Using Grant's program, Institute of Notre Dame high school students examine the impact of urban development on Maryland's natural resources as they bicycle across the state this summer. Students will collect samples and interview environmental groups and water quality experts. They will also meet with local advocacy groups and long-time residents to assess how development has changed the environment over the last several decades.
Once students compile and analyze their data, the results will be recorded onto a CD that will be offered to Maryland educators interested in the state's changing environment.
"Terrence's program exposes students to an extremely current and relevant issue, the impact of development on natural resources," said Michael Rouse, corporate manager of philanthropy and community affairs for Toyota. "His program exemplifies the spirit of the Toyota TAPESTRY grant, which is to foster creative and novel ways of presenting science."

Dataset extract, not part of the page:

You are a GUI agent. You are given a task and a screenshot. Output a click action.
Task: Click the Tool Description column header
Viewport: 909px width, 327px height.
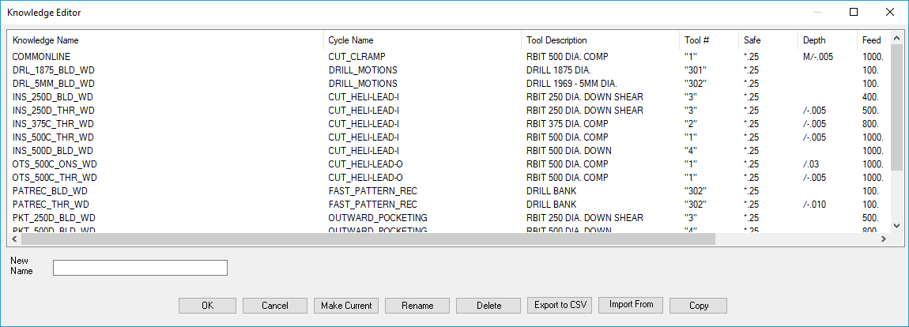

Grant has been a teacher for the past 10 years.
The Toyota TAPESTRY program is the largest K-12 science teacher grant program in the US. It awards grants to kindergarten through 12th grade teachers each year for projects that demonstrate creativity, involve risk-taking, and possess a visionary quality. Projects are selected from three critical areas: environmental and physical science, and science applications that promote literacy. Fifty grants of up to $10,000 are awarded each year, along with a minimum of 20 mini-grants of up to $2,500 each year.
NSTA's current membership includes more than 55,000 science teachers, science supervisors, administrators, scientists, business and industry representatives, and others involved in science education.